As the author of the bestselling The Naked Ape, the zoologist and ethologist Desmond Morris found fame as a keen observer of human behaviour.

But this celebrated author, television presenter and academic has another, dazzling string to his bow – as an acclaimed surrealist painter.

Dubbed ‘the last living Surrealist’ Morris, who lives in North Oxford, has a distinctive, highly engaging style which intersects with his knowledge of human form and theories of behaviour – ideas which, it has been said, helped the Sixties swing with his revelations on sex and body language.

This week, 80 of his works go on sale at Mallams auction house in Oxford, with pieces priced from £950 for A4 -sized works to £20,000 for larger oils.

Morris has identified with the Surrealist movement for 70 years. In 1950 he held a Surrealist art exhibition with Joan Miro at the London Gallery and has exhibit regularly since – most recently at the Taurus Gallery in North Parade, close to his home.

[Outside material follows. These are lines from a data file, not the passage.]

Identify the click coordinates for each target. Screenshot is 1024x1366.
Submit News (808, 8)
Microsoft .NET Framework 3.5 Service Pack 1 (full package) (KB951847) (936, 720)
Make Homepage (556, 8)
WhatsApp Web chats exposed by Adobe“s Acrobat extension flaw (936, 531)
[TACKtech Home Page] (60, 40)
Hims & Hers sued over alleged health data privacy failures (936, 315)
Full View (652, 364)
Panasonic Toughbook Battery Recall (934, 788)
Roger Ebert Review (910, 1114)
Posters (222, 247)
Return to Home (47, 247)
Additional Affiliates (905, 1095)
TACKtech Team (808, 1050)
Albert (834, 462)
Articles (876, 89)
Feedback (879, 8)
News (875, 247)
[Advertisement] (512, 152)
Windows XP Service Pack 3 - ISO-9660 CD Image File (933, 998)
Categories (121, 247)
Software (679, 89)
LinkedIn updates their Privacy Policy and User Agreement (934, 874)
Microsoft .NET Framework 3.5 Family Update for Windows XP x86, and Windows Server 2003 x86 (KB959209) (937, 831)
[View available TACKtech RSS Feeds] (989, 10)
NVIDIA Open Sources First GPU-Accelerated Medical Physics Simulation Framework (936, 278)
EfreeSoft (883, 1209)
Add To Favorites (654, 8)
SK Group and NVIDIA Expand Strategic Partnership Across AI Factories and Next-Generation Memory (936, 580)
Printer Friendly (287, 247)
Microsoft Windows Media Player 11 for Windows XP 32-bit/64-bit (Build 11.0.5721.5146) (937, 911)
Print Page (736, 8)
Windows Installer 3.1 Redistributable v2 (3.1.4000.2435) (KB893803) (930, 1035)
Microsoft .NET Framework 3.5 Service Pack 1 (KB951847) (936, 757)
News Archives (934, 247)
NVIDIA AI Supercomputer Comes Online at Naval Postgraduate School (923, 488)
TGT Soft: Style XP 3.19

Still hugely productive, he spends half the year painting and the other half writing. His most recent project was The Lives of the Surrealists, his personal take on the lives of well-known and obscure artists – many of whom were personal friends or influences. They included René Magritte - “an artist addicted to contradiction” and Wolfgang Paalen, a painter with “the dubious distinction of being the only Surrealist to have been eaten by wild animals.”

He is already busy with a sequel. So how did he become attracted to art? “When I was at boarding school, World War II was raging around me, and it was made clear to me that when I became an adult in a few years time I would be expected to kill people,” he recalls.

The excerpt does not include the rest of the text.